Great Tables provides the necessary functionality for all three requirements. Here is a summary table that tabulates rate constants for mercaptan compounds undergoing reaction with OH, O3, and Cl:
This is a nice-looking table! And note these pieces:
The label= argument to functions like .tab_spanner() supports the use of curly braces ({{/}}) for the specialized units notation. So using "{{cm^3 molecules^–1 s^–1}}" in the input will become cm3 molecules–1 s–1 in the output
The .fmt_units() method converts values that are already in units notation in the table body. For example, a cell with text "%CH4S%" becomes CH4S (the surrounding % indicates that the text should be interpreted as chemistry notation).
The .fmt_scientific() method formats values (in this case, very small values) to scientific notation (e.g., 3.50 × 10–11).
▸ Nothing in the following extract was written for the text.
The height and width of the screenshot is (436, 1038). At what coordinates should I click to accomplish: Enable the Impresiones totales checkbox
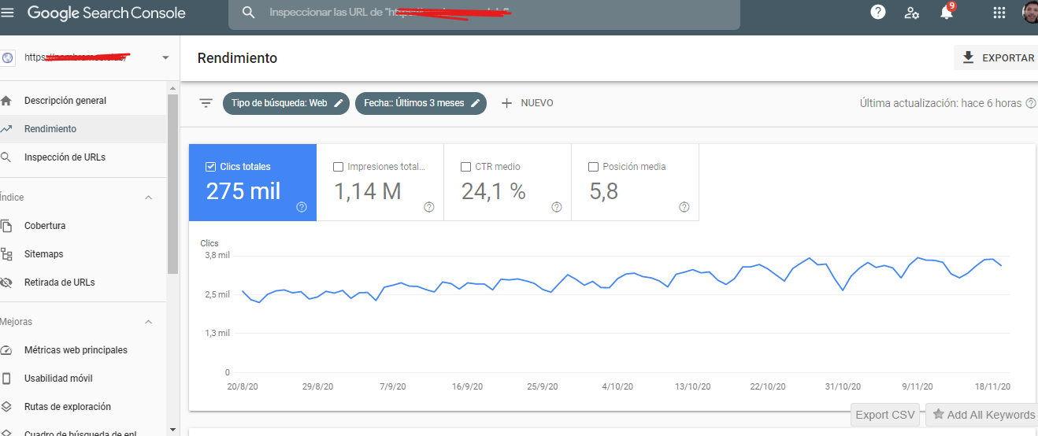[338, 167]
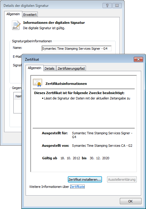Click the Zertifikat dialog title bar
Image resolution: width=146 pixels, height=209 pixels.
tap(79, 60)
Not doing so would make the table look very strange to a researcher that is familar with this sort of data.
The combination of units notation (and chemistry notation, which is a part of that) really makes the presentation of this table complete and understandable to a practioner of the field. Great Tables supports the use of units notation in spanner labels (with .tab_spanner()) and also in column labels (with .cols_labels()). The column label ‘NO3’ was created with the latter method by supplying the text "{{%NO3%}}" as the column label for the NO3_k298 column.
Nanoplots
We added the nanoplots feature to Great Tables in v0.4.0 (check out the intro blog post for a quick explainer) so that tables can contain small, info-packed plots that fit reasonably well into a table context. They are interactive in that hovering over the data points provides additional plot information. This approach brings together the advantages of plots (elucidation of trends in data) and tables (access to numerical values representing the data points) in a single summary visualization.
Version 0.10.0 of Great Tables adds the gibraltar dataset, which provides meteorological data (temeperature, humidity, wind speed, etc.) for the entire month of May 2024 at Gibraltar Airport Station.
Nanoplots, as mentioned, are great for condensing a lot of information into a small area. Our example here with the gibraltar dataset takes all of the temperature and humidity data for the first 10 days of May 2023 and displays them in easy-to-explore nanoplots across two columns:
Once we have the data aggregated in the form of list columns, the .fmt_nanoplot() method shows us the trends of temperature and relative humidity values throughout the day (from 00:00 to 24:00). One interesting observation that can be made from the table is that on May 9, 2023 there was a late-day temperature increase that coincided with a corresponding decrease in relative humidity. Making such an observation without nanoplots would be quite a bit more difficult and would require some serious determination, necessitating a careful scanning of numbers across a row cells.
Units notation is ever useful and it is applied in one of the column labels of this table. It could potentially be difficult to format even simple things like the units of temperature. In this case we wanted to add in the temperature units of °C for the temperature column. Units notation has a collection of symbols available, including ":degree:" (colons encapsulate the collection of symbol keywords), for insertion within units notation text. The example takes advantage of the available symbols and so having °C as part of a label is not too hard to express.
Hope all your (science-y) tables are great!
We did scientific work pretty heavily in the past and so we understand that great tables in the realm of science publication is something that could and should be possible. We’ll keep doing more to make this even better in upcoming releases.